(Beginning of Given information)

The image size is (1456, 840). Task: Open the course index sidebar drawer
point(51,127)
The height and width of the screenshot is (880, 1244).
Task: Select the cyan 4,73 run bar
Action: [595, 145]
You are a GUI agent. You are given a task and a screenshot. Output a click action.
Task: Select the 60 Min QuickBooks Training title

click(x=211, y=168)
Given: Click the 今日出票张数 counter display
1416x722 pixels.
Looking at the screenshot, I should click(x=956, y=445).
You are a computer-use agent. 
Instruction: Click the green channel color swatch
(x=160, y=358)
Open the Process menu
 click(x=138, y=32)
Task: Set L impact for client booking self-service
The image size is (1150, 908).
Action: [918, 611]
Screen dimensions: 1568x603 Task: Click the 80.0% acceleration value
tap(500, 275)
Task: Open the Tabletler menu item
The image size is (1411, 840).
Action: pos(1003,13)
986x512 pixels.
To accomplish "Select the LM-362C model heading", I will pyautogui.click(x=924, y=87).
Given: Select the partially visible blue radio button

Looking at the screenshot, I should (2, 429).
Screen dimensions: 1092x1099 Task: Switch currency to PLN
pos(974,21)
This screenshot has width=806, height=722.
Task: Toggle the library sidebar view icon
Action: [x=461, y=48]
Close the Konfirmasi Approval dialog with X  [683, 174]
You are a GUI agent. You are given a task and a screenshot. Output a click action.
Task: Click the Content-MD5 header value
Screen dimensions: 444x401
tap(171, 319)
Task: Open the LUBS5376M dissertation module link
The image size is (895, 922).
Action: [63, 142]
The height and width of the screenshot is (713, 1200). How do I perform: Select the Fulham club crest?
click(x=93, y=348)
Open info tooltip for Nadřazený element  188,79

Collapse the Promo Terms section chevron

(End of Given information)

* _What you will do_
Line by line, reproduce the material exactly.

* _The answer_
The image size is (1456, 840). Task: Open the course index sidebar drawer
point(51,127)
The height and width of the screenshot is (880, 1244).
Task: Select the cyan 4,73 run bar
Action: [595, 145]
You are a GUI agent. You are given a task and a screenshot. Output a click action.
Task: Select the 60 Min QuickBooks Training title

click(x=211, y=168)
Given: Click the 今日出票张数 counter display
1416x722 pixels.
Looking at the screenshot, I should click(x=956, y=445).
You are a computer-use agent. 
Instruction: Click the green channel color swatch
(x=160, y=358)
Open the Process menu
 click(x=138, y=32)
Task: Set L impact for client booking self-service
The image size is (1150, 908).
Action: [918, 611]
Screen dimensions: 1568x603 Task: Click the 80.0% acceleration value
tap(500, 275)
Task: Open the Tabletler menu item
The image size is (1411, 840).
Action: pos(1003,13)
986x512 pixels.
To accomplish "Select the LM-362C model heading", I will pyautogui.click(x=924, y=87).
Given: Select the partially visible blue radio button

Looking at the screenshot, I should (2, 429).
Screen dimensions: 1092x1099 Task: Switch currency to PLN
pos(974,21)
This screenshot has width=806, height=722.
Task: Toggle the library sidebar view icon
Action: [x=461, y=48]
Close the Konfirmasi Approval dialog with X  [683, 174]
You are a GUI agent. You are given a task and a screenshot. Output a click action.
Task: Click the Content-MD5 header value
Screen dimensions: 444x401
tap(171, 319)
Task: Open the LUBS5376M dissertation module link
The image size is (895, 922).
Action: [63, 142]
The height and width of the screenshot is (713, 1200). How do I perform: Select the Fulham club crest?
click(x=93, y=348)
Open info tooltip for Nadřazený element  188,79

Collapse the Promo Terms section chevron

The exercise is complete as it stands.